What you need to do: The entries below need to be transcribed exactly, without their images.

Task inputs:
============================================================
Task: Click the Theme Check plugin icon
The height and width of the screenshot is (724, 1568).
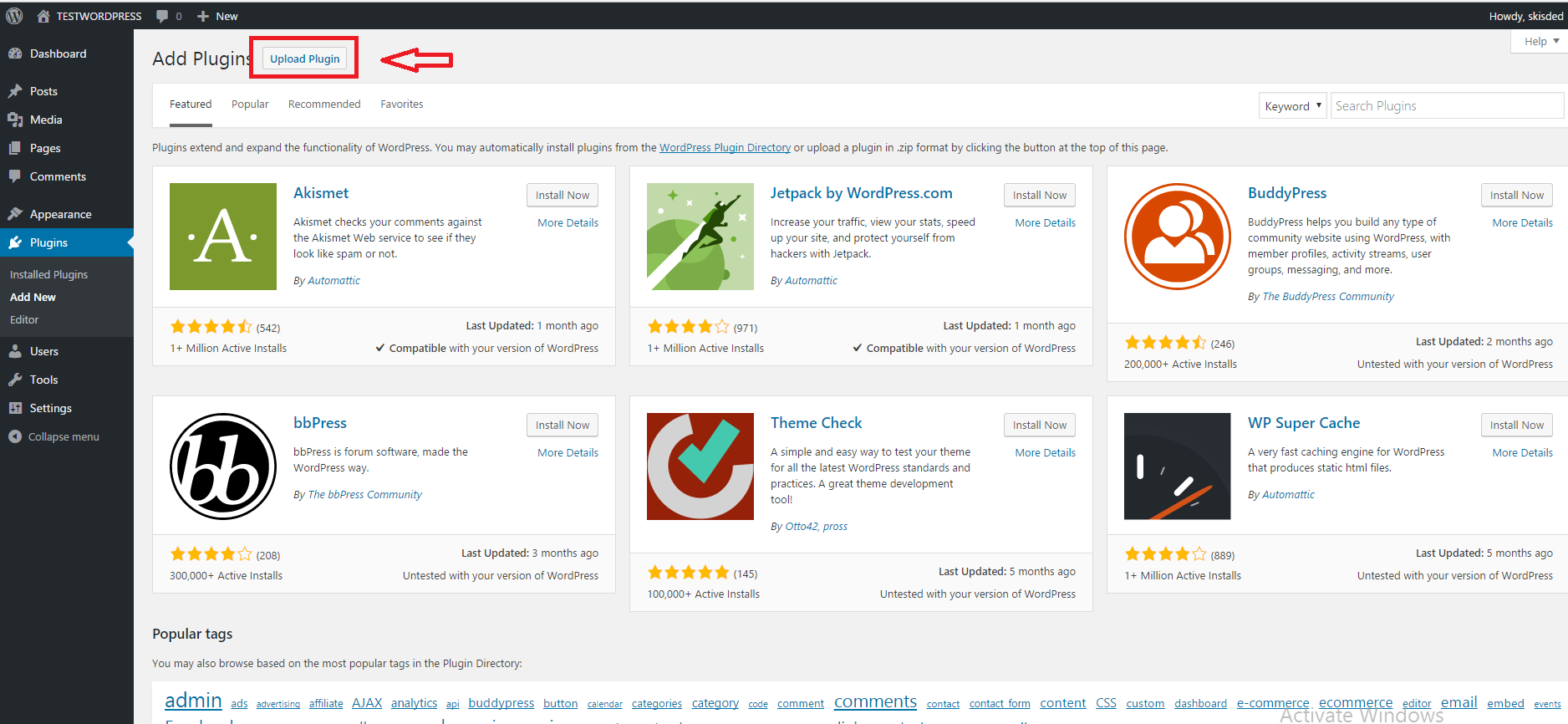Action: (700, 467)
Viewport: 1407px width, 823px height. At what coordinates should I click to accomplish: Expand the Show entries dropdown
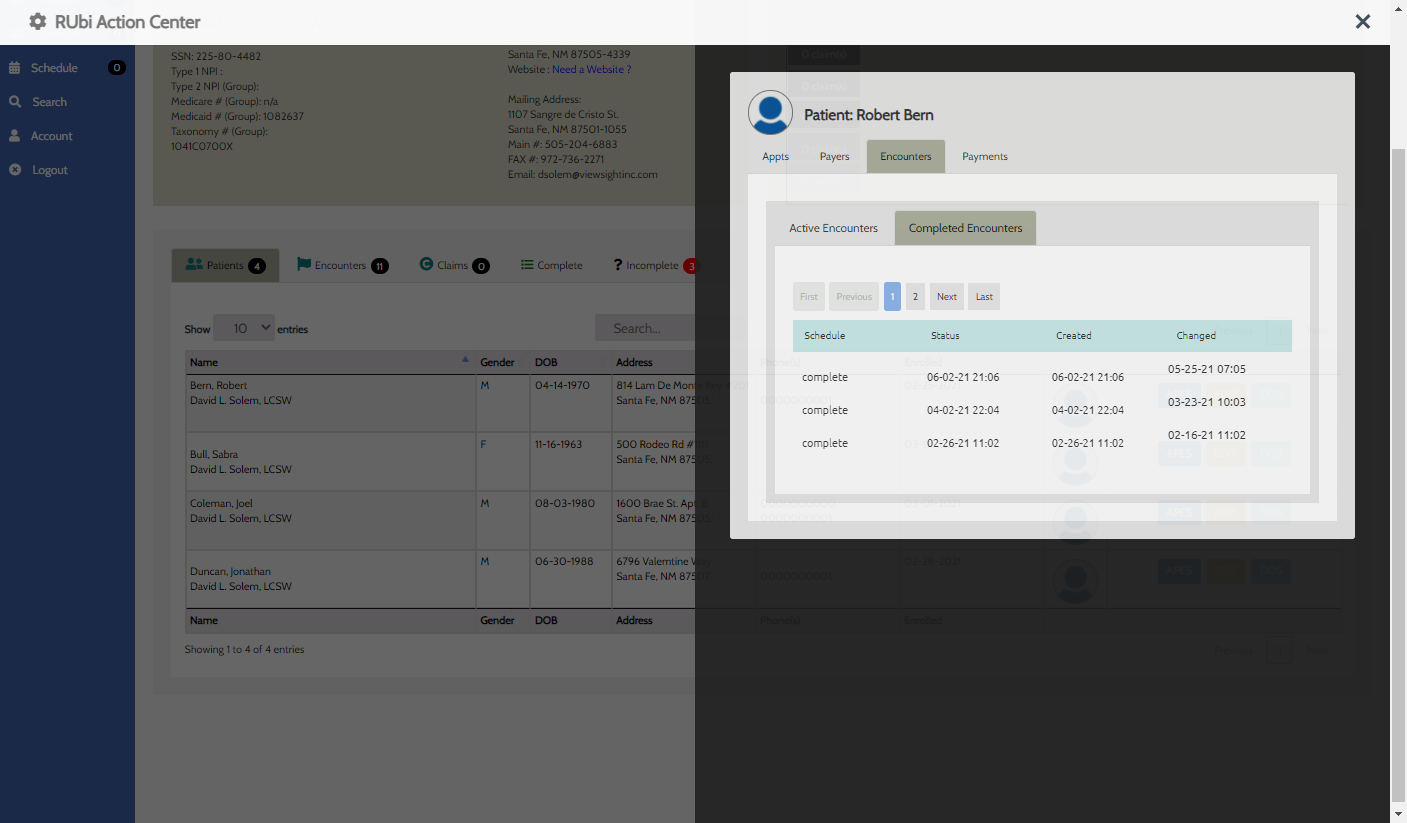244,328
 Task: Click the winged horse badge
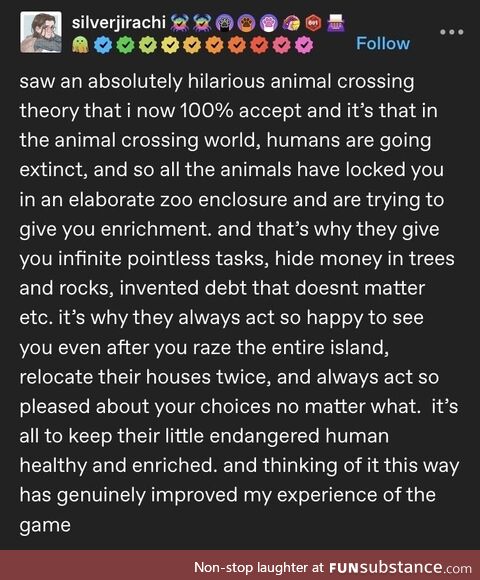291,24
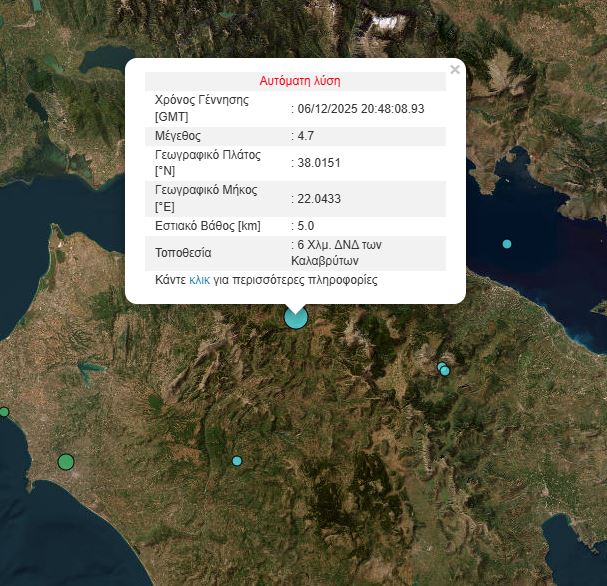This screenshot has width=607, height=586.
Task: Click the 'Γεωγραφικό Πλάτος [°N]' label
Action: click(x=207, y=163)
============================================================
Exercise answer:
Task: Click the Theme Check plugin icon
The height and width of the screenshot is (724, 1568).
Action: (700, 467)
Viewport: 1407px width, 823px height. At what coordinates should I click to accomplish: Expand the Show entries dropdown
244,328
 Task: Click the winged horse badge
291,24
This screenshot has width=607, height=586.
Task: Click the 'Γεωγραφικό Πλάτος [°N]' label
Action: click(x=207, y=163)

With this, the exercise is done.